About this exercise
Look through the data below. Collect every line where the word "agent" occurs.

>>>>>

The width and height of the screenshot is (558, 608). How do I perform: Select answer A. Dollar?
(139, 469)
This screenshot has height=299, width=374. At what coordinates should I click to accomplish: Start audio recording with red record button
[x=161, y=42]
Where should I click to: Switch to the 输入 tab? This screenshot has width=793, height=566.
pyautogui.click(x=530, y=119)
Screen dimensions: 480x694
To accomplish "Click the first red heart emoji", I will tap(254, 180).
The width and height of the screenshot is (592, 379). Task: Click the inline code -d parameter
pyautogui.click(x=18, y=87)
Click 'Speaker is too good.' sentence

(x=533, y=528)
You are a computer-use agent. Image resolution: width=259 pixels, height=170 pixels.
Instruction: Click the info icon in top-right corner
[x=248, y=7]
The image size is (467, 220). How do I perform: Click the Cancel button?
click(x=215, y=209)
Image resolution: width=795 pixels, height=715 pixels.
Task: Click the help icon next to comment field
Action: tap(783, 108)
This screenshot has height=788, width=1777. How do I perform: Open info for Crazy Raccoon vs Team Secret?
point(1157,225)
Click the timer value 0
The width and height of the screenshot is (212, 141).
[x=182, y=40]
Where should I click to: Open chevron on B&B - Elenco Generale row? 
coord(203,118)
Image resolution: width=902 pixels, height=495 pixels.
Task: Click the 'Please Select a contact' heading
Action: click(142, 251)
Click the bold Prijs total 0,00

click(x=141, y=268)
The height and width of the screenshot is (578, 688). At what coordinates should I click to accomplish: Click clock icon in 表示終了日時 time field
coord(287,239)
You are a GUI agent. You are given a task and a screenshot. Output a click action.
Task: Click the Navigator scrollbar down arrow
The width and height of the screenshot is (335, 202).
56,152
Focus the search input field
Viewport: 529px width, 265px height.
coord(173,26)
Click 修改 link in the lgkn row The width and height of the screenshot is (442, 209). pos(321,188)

<<<<<

Output of the exercise
You are a computer-use agent. Image resolution: width=259 pixels, height=170 pixels.
You are a GUI agent. You are given a task and a screenshot. Output a click action.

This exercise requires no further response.